Well, a lot of japanese developers were still making games for the NES, by the time the Genesis launched. How many big games from japanese developers were released on the Genesis before the end of 1990? Later on, when it was already clear that Sega could compete with Nintendo this time, there were some big games from japanese developers. In America the situation was different, because the Genesis had a good launch there and the system was well supported by american developers early on.

Is there any place where you can actually look up some early sales information of the 4th gen?

Sega did pretty much everything right until they started with the add ons. But the SNES could catch up because it still had the majority of big japanese games.


Even with the Japanese developers on board, those games were still a dime a dozen compared to the library Sega currently had in 91-92.
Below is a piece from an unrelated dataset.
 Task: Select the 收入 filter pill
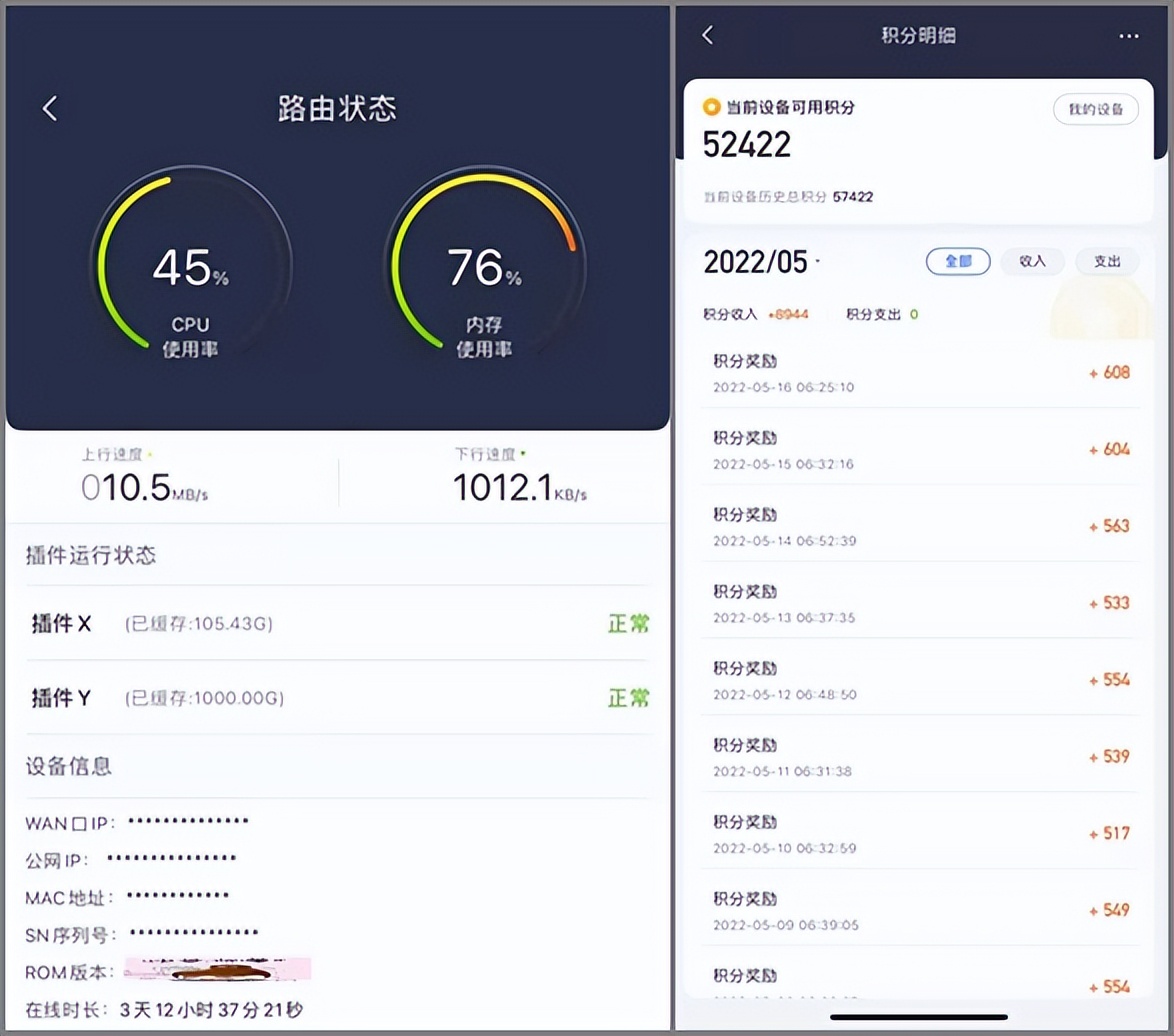click(x=1032, y=261)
Everything you said in that first post, Sega had in spades, yet, that wasn't enough. Thus proving,"The console with the most games will see the most sales," to be untrue. Now if you meant lifetime, then I can see where you are going, as all those add-ons just ruined Sega.
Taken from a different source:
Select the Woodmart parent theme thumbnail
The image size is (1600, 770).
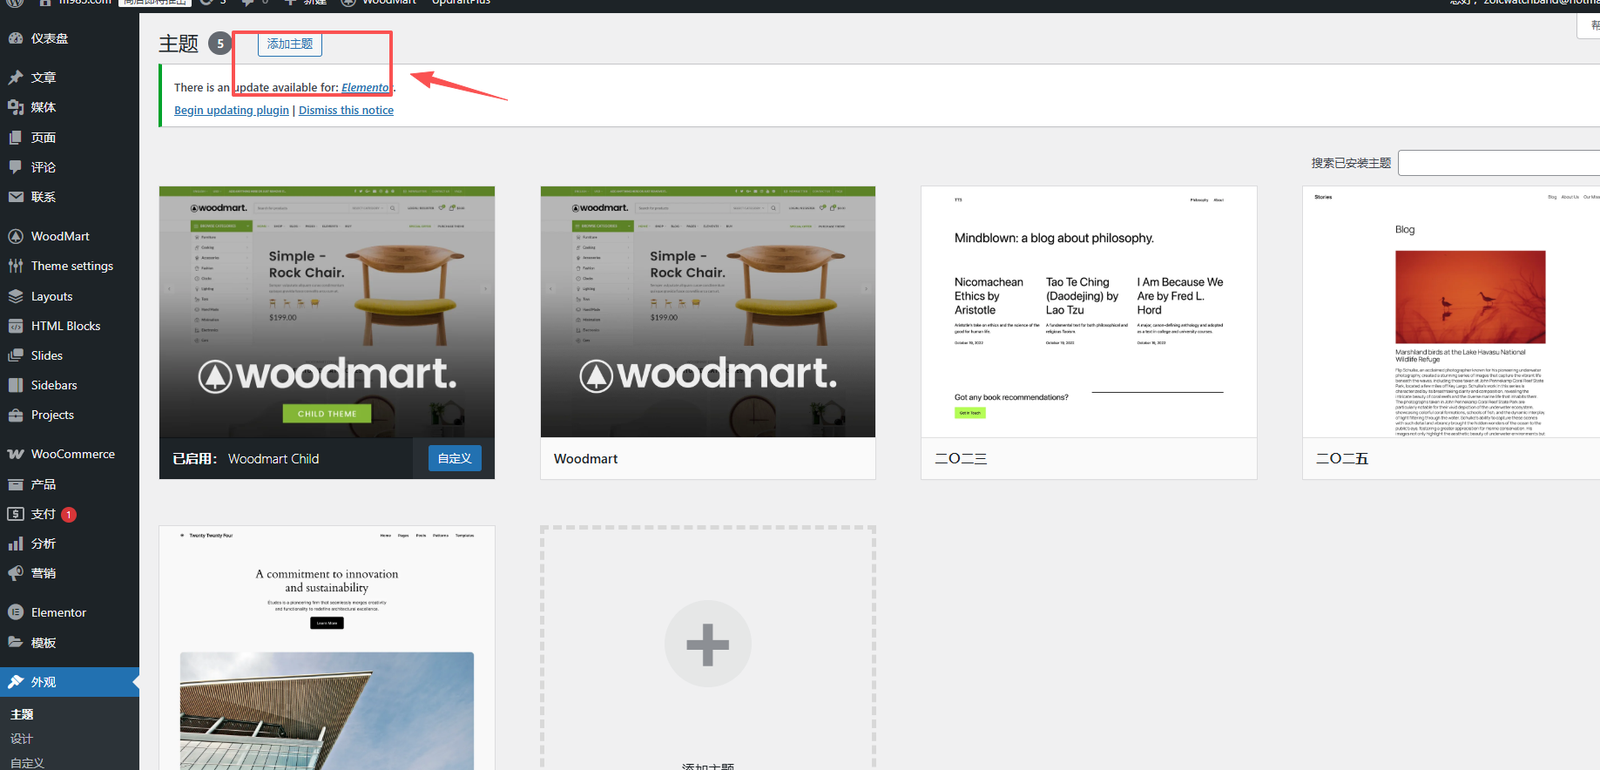pyautogui.click(x=707, y=312)
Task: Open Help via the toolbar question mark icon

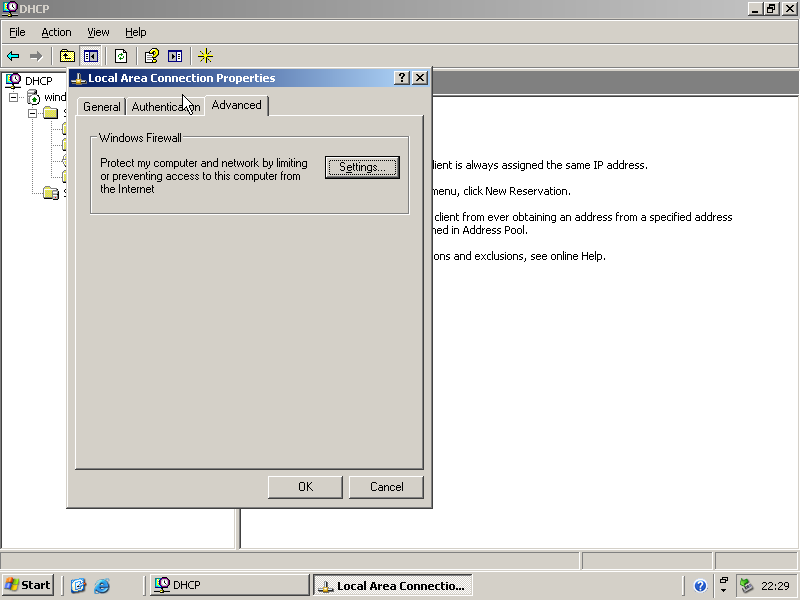Action: [152, 56]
I don't have a web site that shows precise numbers from that time, but I did watch a show on TV that talked about the SNES and Genesis, and it probably was '92 or '93 because this was a little before the release of the Sega CD, and Sega's market share at the time was only 51 percent compared to Nintendo's 49.
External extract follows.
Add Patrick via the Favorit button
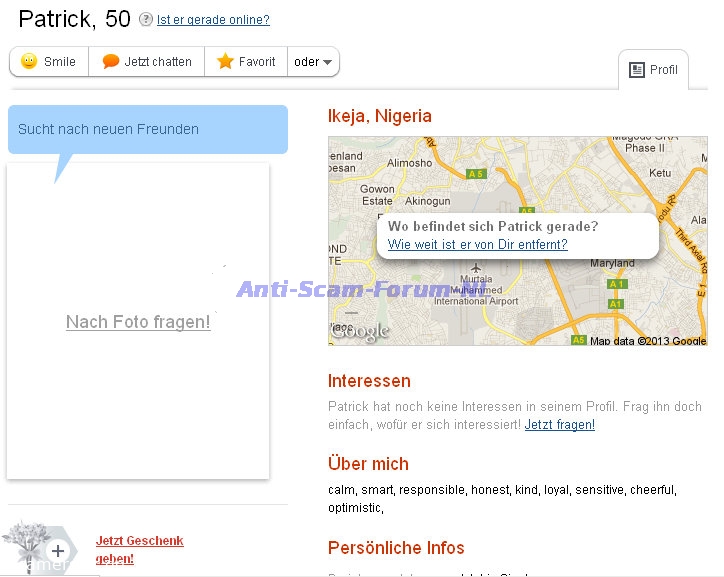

Famine the Mega Drive never sold well in Japan. It got crushed by the Super Famicom. The Mega Drive had virtually no Japanese RPG support. In fact virtually all of the Mega Drive's rpg's were from Sega's internal studios. The PC-Engine (Turbo Graphix 16) out sold the Mega Drive in Japan. During the 16-bit era Japan was still the most important gaming market. Sega had no presence there. In fact the only Sega system that ever performed well in Japan was the Saturn.